We use cookies. Read the Privacy and Cookie Policy

3

1830–1831 годы — вершинный этап юношеского творчества Лермонтова. В эти годы он оставляет пансион и поступает на нравственно-политическое отделение Московского университета — одного из самых своеобразных и самых демократических учебных заведений тогдашней России. А. И. Герцен, современник и почти ровесник Лермонтова, отводил Московскому университету выдающуюся роль в духовной жизни России подекабрьского периода. В знаменитой статье «О развитии революционных идей в России» он вспоминал об умственной, политической и нравственной апатии, охватившей общество в начале николаевской эпохи; символами нового царствования стали казарма, канцелярия, III Отделение. В этих условиях, писал Герцен, университет становился «храмом русской цивилизации», — живые силы общества, для которых была закрыта политическая жизнь, уходили в науку, литературу, философию. Мысль становилась делом — и делом общественным. «Это уже не были идеи просвещенного либерализма, идеи прогресса, — писал Герцен, — то были сомнения, отрицания, мысли, полные ярости»[655]. Герцен говорил о Лермонтове и о том поколении, к которому принадлежал он сам.

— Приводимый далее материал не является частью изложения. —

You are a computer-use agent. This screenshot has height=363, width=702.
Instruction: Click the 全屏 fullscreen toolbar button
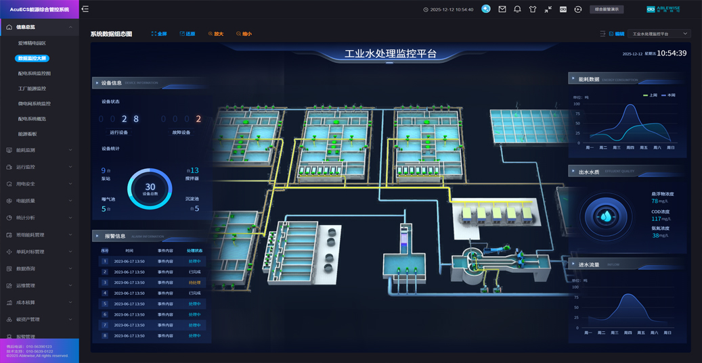click(159, 34)
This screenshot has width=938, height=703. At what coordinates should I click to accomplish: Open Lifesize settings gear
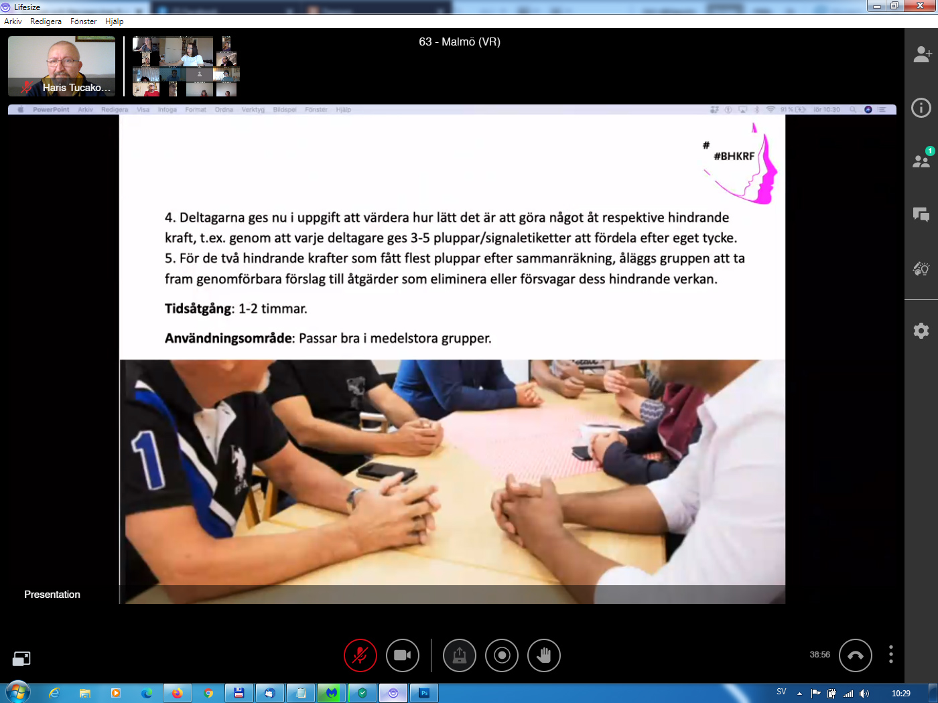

В Московском университете начала 1830-х годов еще сохранялся дух независимой студенческой корпорации, выдвигавшей из своей среды политических оппозиционеров, бунтарей типа Полежаева, отданного в солдаты, и руководителей философско-политических студенческих кружков — Белинского и Герцена. Лермонтов держится несколько особняком, однако и он захвачен общими настроениями, отнюдь не сочувственными николаевскому режиму, и вместе с другими принимает участие в нашумевшей «маловской истории», когда студенты изгнали из аудитории грубого и невежественного профессора Малова. Дух политической оппозиции сквозит в его стихах; еще в пансионе он пишет антидеспотические и антикрепостнические «Жалобы турка», а в 1830–1831 годах приветствует Июльскую революцию, адресуя гневные инвективы согнанному с трона Карлу X («30 июля. — (Париж) 1830 года») и ядовитые насмешки «царям», восседающим за столом у Асмодея («Пир Асмодея»). Его привлекает лирика Байрона и Т. Мура — излюбленное чтение русских гражданских поэтов — и фигура Андрея Шенье, которая интерпретировалась в революционном духе, — недаром столь сильное впечатление производит на него пушкинская элегия «Андрей Шенье». В стихах и поэмах этих лет слышатся и отзвуки гражданской поэзии предшествующего десятилетия, с ее преимущественным интересом к идеализированной новгородской республике, к легендарному тираноборцу Вадиму и символу деспотизма — Рюрику, со «словами-сигналами», за которыми стоит ясно читаемая система политических понятий. Поэтические реминисценции указывают нам на знакомство его с «Андреем, князем Переяславским» — анонимно появившейся поэмой А. А. Бестужева — и с рылеевскими стихами. Но это уже не декабристская поэзия, — и лермонтовский лирический герой уже далеко отстоит от героя гражданской поэзии 1820-х годов.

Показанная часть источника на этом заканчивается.